I am amazed by how few British actually explore their own country(ies?). They think, why would anyone explore the UK on holiday when a short flight can put them on the golden beaches of Spain? We were itching to use our camping gear on this side of the Atlantic without breaking the bank, and road trips are a great way to see a country. Cars can take you to places you couldn’t explore easily, if at all, by public transit alone. So, we headed to the west coast of Wales.
Getting there: by Rental Car
We rented a car from Heathrow, as to avoid actually driving in central London. If you decide to road trip, book your car as early as possible to get the best rates! As we decided last minute, the fees were rather high – around £100 for three days (but you can find them for 1/3 of that). I would also recommend leaving either Friday evening or very early Saturday, as the traffic is horrific on Saturday mid-morning.
As a tourist, we can rent a car in the UK with a US license, but as residents, we are only allowed to drive for one year before getting an international license. The left side of the road was easier to get used to that I thought, but staying centered in my lane (sitting on the right side of the car) was a far bigger challenge. It took some serious focus to not drift into the next lane.
Stay: in a Tent
Dale, Wales, was a quaint town on the coast we called home for the weekend. We camped at Dale Hill Farm – it had a great view of the water and at only £12 per night, it was reasonably affordable for a bank holiday.

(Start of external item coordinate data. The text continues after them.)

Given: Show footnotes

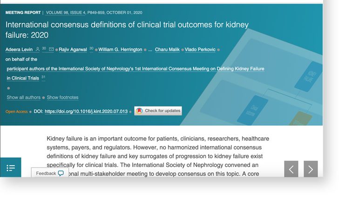Looking at the screenshot, I should tap(62, 98).
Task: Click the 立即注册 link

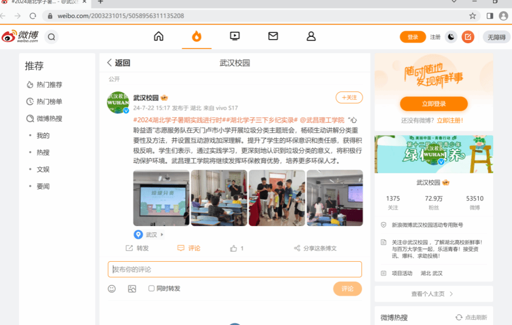Action: pos(449,120)
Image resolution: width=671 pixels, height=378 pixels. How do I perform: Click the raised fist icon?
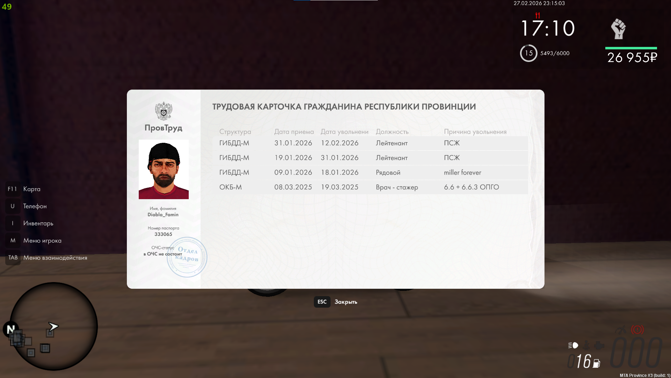pos(618,29)
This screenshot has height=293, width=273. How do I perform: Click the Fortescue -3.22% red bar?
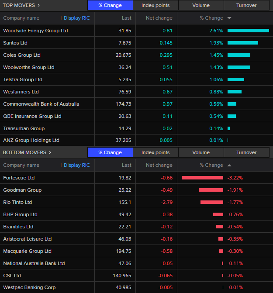click(x=202, y=178)
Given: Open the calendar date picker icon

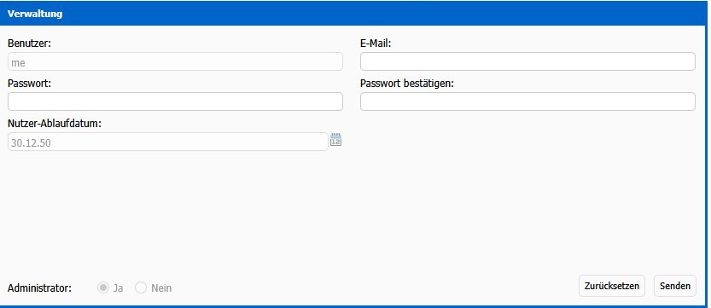Looking at the screenshot, I should (335, 140).
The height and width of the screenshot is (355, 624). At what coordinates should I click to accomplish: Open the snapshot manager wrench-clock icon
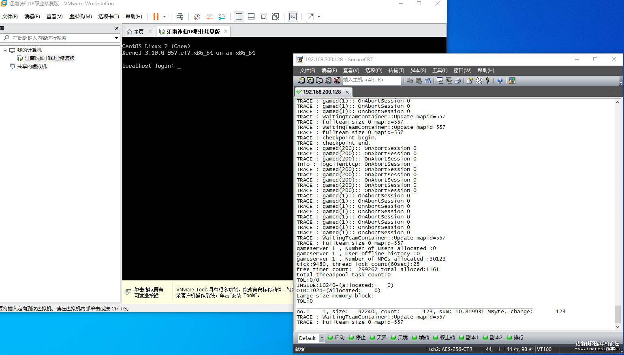pos(222,17)
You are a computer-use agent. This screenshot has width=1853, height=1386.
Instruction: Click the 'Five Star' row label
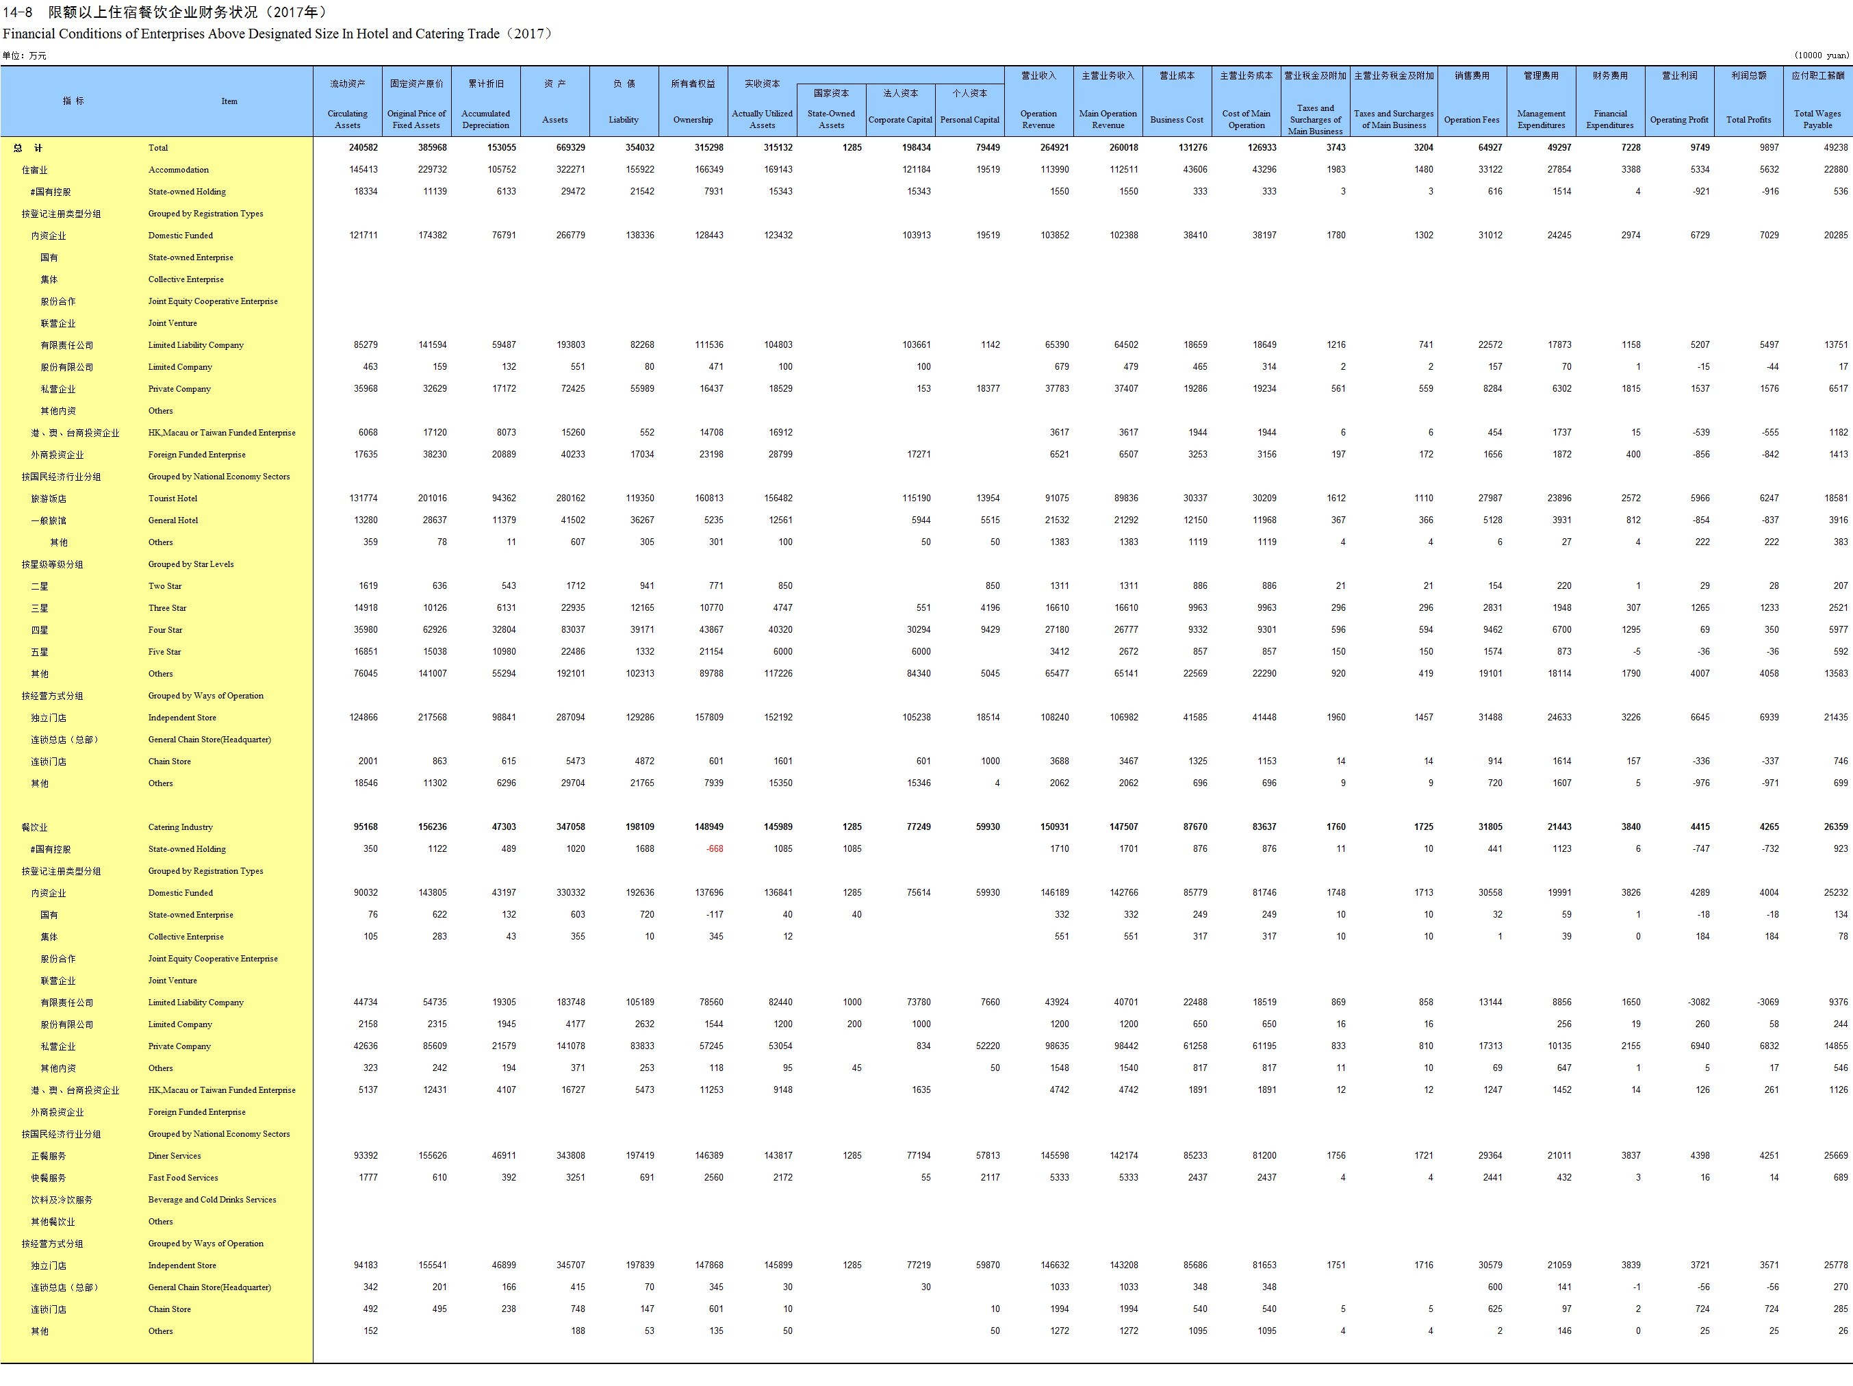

This was our first time seeing how British people camp – and we quickly realized our tent was lacking in comparison. Next to caravans are massive luxury tents, seeming to hold several bedrooms, living room, and kitchen space. Foldaway picnic tables, literal kitchen stoves, and pantries stocked full of snacks made our humble 2-person home look a little pathetic, but for now it’s still all we need.
Things to do
We happened to be in town for the annual local Beer & Cider Festival – allowing us to enjoy the coastal town, some affordable local brews, and a couple commemorative glasses to remember our stay.
During the day we walked along the coast – starting at Marloes Sands and heading all the way to St. Anne’s Head, circling back around to our campsite. This was the first introduction to amazing coastlines, surrounded by wildflowers and stunning views. (This trip eventually inspired my South West Coast Path adventure.) We walked from our campsite, but it was quite a long day, so you could easily take a drive to Marloes or to the lighthouse at St Annes, picking up and walking as you please.
The wildflowers were my favorite – buttercups, foxgloves, Queen Anne’s lace, lining the country roads everywhere we went. Absolutely inspiring for my future garden, where I can pop out and cut as many fresh flowers as I please to adorn my kitchen table. Fields of yellow calling to be admired around every turn. Unreal views. Watch out for stinging nettle.
We loved Wales and are so excited to go back, especially to visit Snowdonia.